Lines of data
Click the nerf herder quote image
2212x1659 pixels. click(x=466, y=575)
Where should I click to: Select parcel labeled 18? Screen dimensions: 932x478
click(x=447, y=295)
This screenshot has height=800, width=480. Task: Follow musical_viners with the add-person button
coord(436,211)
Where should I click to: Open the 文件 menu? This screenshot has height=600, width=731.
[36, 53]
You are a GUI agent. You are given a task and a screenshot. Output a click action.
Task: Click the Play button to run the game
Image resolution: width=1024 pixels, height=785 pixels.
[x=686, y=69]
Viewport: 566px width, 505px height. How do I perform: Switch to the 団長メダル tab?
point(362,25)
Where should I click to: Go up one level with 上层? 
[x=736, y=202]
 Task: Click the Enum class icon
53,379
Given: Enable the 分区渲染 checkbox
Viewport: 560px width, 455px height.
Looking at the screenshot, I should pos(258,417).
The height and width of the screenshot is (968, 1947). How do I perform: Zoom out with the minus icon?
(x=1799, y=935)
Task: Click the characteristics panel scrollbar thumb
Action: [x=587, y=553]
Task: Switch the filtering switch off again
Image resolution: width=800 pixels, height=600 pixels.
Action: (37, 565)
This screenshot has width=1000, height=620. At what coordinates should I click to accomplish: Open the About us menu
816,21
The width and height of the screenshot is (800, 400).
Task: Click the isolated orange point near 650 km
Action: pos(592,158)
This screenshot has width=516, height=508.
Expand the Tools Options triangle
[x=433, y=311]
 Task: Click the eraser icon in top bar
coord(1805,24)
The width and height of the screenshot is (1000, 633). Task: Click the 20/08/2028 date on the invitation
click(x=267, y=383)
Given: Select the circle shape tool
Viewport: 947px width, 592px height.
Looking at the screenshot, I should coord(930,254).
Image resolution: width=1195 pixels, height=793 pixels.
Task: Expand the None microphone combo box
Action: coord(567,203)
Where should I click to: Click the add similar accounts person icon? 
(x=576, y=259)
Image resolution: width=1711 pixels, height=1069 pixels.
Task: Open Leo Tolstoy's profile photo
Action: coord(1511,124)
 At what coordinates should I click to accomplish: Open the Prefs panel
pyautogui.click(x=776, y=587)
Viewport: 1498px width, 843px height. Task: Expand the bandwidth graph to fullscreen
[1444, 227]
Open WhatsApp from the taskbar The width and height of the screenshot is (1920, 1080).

**GIVEN PROBLEM:**
Could you recast these lines as a Markdown table with the columns No. and Line, numbering each row and skipping any blank lines?

**SOLUTION:**
| No. | Line |
|---|---|
| 1 | Click the nerf herder quote image |
| 2 | 2212x1659 pixels. click(x=466, y=575) |
| 3 | Where should I click to: Select parcel labeled 18? Screen dimensions: 932x478 |
| 4 | click(x=447, y=295) |
| 5 | This screenshot has height=800, width=480. Task: Follow musical_viners with the add-person button |
| 6 | coord(436,211) |
| 7 | Where should I click to: Open the 文件 menu? This screenshot has height=600, width=731. |
| 8 | [36, 53] |
| 9 | You are a GUI agent. You are given a task and a screenshot. Output a click action. |
| 10 | Task: Click the Play button to run the game |
| 11 | Image resolution: width=1024 pixels, height=785 pixels. |
| 12 | [x=686, y=69] |
| 13 | Viewport: 566px width, 505px height. How do I perform: Switch to the 団長メダル tab? |
| 14 | point(362,25) |
| 15 | Where should I click to: Go up one level with 上层?  |
| 16 | [x=736, y=202] |
| 17 |  Task: Click the Enum class icon |
| 18 | 53,379 |
| 19 | Given: Enable the 分区渲染 checkbox |
| 20 | Viewport: 560px width, 455px height. |
| 21 | Looking at the screenshot, I should pos(258,417). |
| 22 | The height and width of the screenshot is (968, 1947). How do I perform: Zoom out with the minus icon? |
| 23 | (x=1799, y=935) |
| 24 | Task: Click the characteristics panel scrollbar thumb |
| 25 | Action: [x=587, y=553] |
| 26 | Task: Switch the filtering switch off again |
| 27 | Image resolution: width=800 pixels, height=600 pixels. |
| 28 | Action: (37, 565) |
| 29 | This screenshot has width=1000, height=620. At what coordinates should I click to accomplish: Open the About us menu |
| 30 | 816,21 |
| 31 | The width and height of the screenshot is (800, 400). |
| 32 | Task: Click the isolated orange point near 650 km |
| 33 | Action: pos(592,158) |
| 34 | This screenshot has width=516, height=508. |
| 35 | Expand the Tools Options triangle |
| 36 | [x=433, y=311] |
| 37 |  Task: Click the eraser icon in top bar |
| 38 | coord(1805,24) |
| 39 | The width and height of the screenshot is (1000, 633). Task: Click the 20/08/2028 date on the invitation |
| 40 | click(x=267, y=383) |
| 41 | Given: Select the circle shape tool |
| 42 | Viewport: 947px width, 592px height. |
| 43 | Looking at the screenshot, I should coord(930,254). |
| 44 | Image resolution: width=1195 pixels, height=793 pixels. |
| 45 | Task: Expand the None microphone combo box |
| 46 | Action: coord(567,203) |
| 47 | Where should I click to: Click the add similar accounts person icon?  |
| 48 | (x=576, y=259) |
| 49 | Image resolution: width=1711 pixels, height=1069 pixels. |
| 50 | Task: Open Leo Tolstoy's profile photo |
| 51 | Action: coord(1511,124) |
| 52 |  At what coordinates should I click to accomplish: Open the Prefs panel |
| 53 | pyautogui.click(x=776, y=587) |
| 54 | Viewport: 1498px width, 843px height. Task: Expand the bandwidth graph to fullscreen |
| 55 | [1444, 227] |
| 56 | Open WhatsApp from the taskbar The width and height of the screenshot is (1920, 1080). |